Samedi 5 juillet 2025 à 20h55 à l’antenne, et sur arte.tv du 26 juin au 4 septembre, ARTE proposera «Aux armes, citoyennes! Les femmes dans la Révolution française» (ARTE France, Capa Presse), un documentaire qui met en lumière les figures oubliées d’un épisode majeur de l’histoire de France.
L’importance des femmes dans le combat révolutionnaire a longtemps été ignorée, voire effacée. Raconté par Romane Bohringer, ce documentaire signé Mathieu Schwartz («Eiffel, la guerre des tours» et «Pasteur et Koch – Un duel de géants dans le monde des microbes») et Émilie Valentin («Music Queens», «Sculptrices, ni muses ni modèles»), mêle historiographie récente, archives et animation.
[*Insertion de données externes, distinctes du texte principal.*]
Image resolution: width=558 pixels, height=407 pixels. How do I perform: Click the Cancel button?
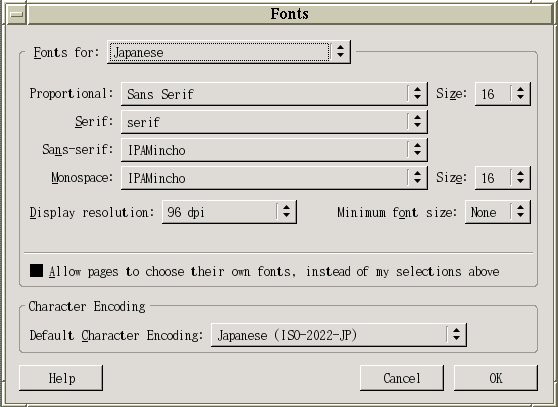point(402,378)
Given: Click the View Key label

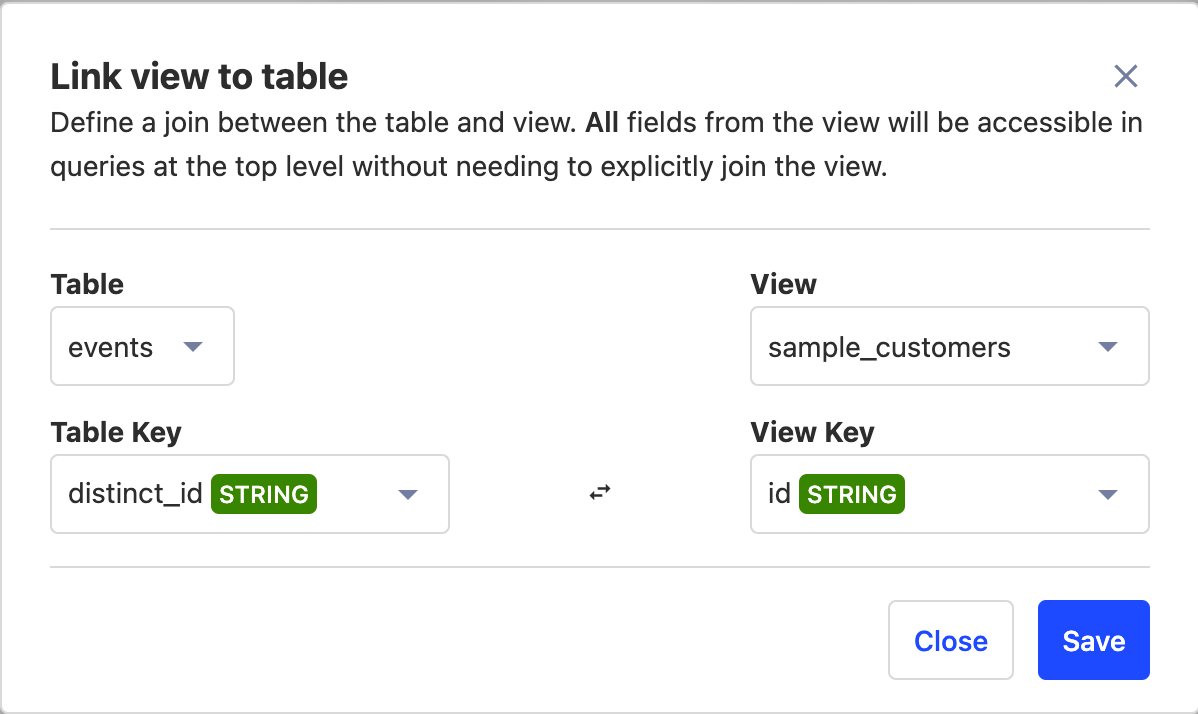Looking at the screenshot, I should tap(812, 432).
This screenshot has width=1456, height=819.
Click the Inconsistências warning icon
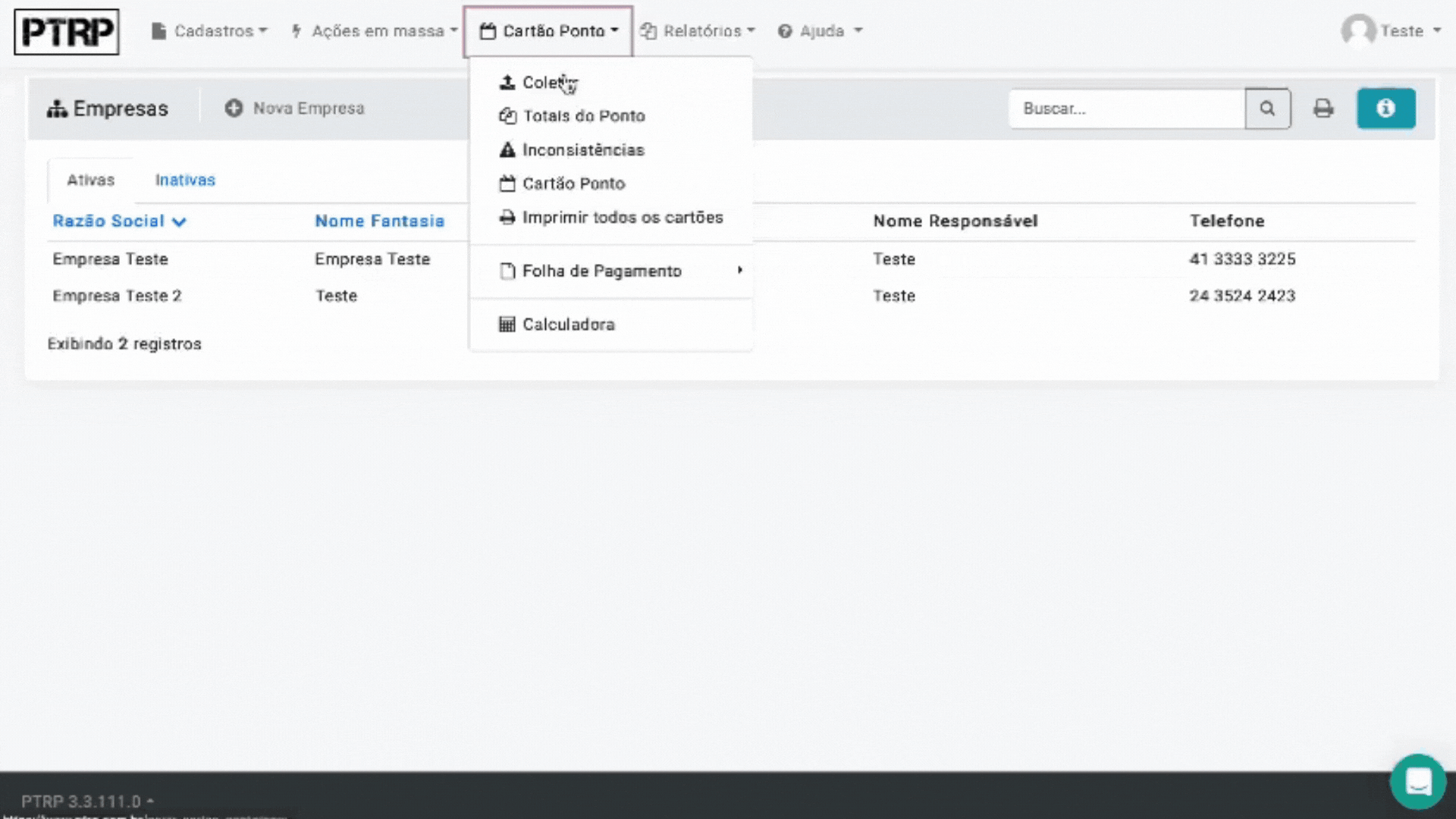(x=507, y=150)
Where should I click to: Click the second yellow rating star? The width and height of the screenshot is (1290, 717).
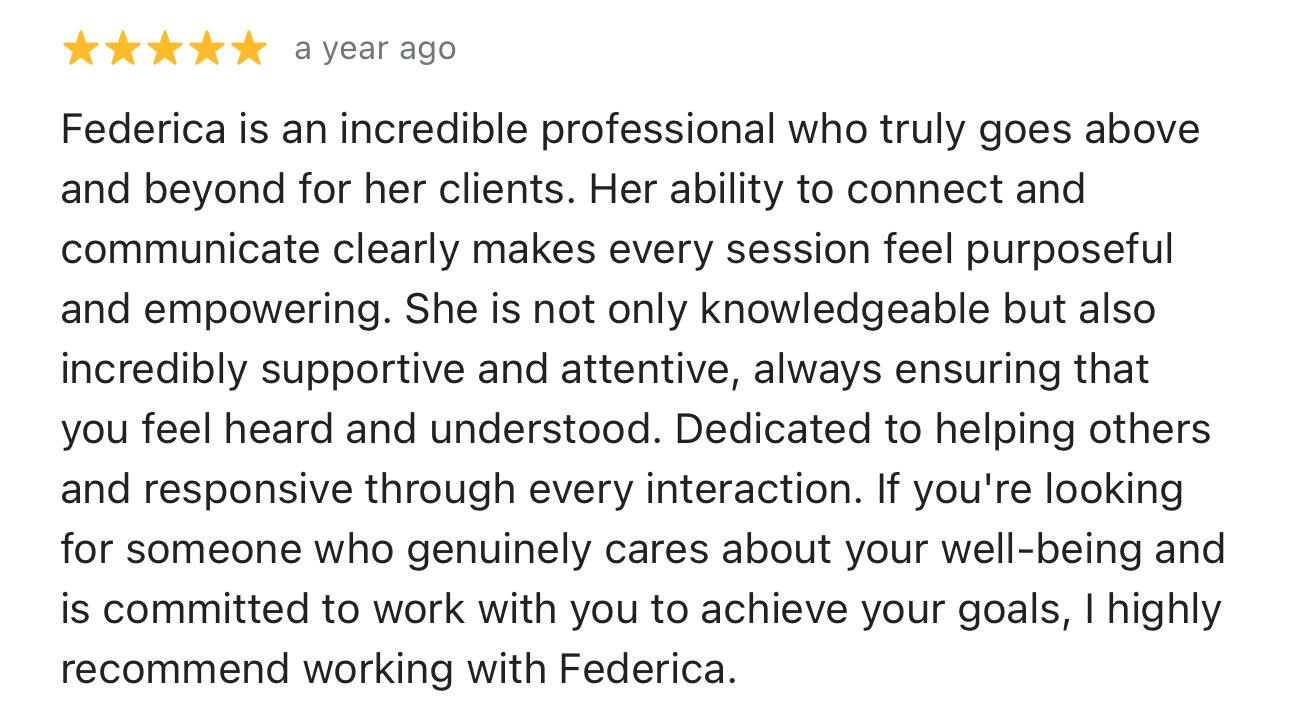pos(122,49)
Il replace les femmes au cœur des événements, en retraçant les parcours de plusieurs d’entre elles : Olympe de Gouges, Louise de Keralio, Reine Audu, Claire Lacombe, Pauline Léon, Théroigne de Méricourt et Catherine Pochetat. Danton, Robespierre, Marat, Mirabeau…
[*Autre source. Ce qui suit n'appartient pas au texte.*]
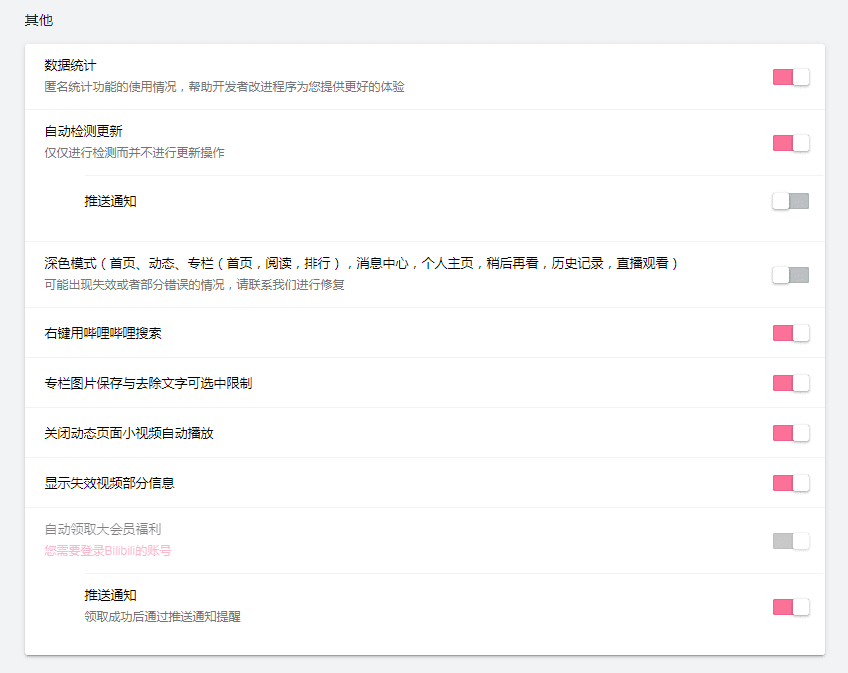Turn off 专栏图片保存与去除文字可选中限制
The width and height of the screenshot is (848, 673).
pyautogui.click(x=790, y=383)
La Révolution a ses héros, et tous sont des hommes. Des femmes de tous horizons ont pourtant pris part aux événements, en première ligne des insurrections comme des débats politiques qui ont jalonné cette période de basculement. La populaire marchande de la Halle Reine Audu, la dramaturge humaniste Olympe de Gouges, l’amazone belge Théroigne de Méricourt, la journaliste républicaine Louise-Félicité de Keralio, la soldate émérite Catherine Pochetat ou la chocolatière militante Pauline Léon, fondatrice d’un club féminin avec sa comparse comédienne Claire Lacombe, se sont ainsi illustrées, chacune à leur manière, pendant ces temps agités, avant d’être impitoyablement rayées de l’histoire. Aujourd’hui, ces figures longtemps oubliées reprennent peu à peu leur place dans le grand récit national grâce au travail d’une nouvelle génération d’historiens.
Nourri de leurs découvertes et de précieuses archives (iconographie, documents officiels, coupures de presse…), ce documentaire au souffle épique fait revivre leurs destins en animation, et les inscrit dans la chronologie tumultueuse des premières années de la Révolution.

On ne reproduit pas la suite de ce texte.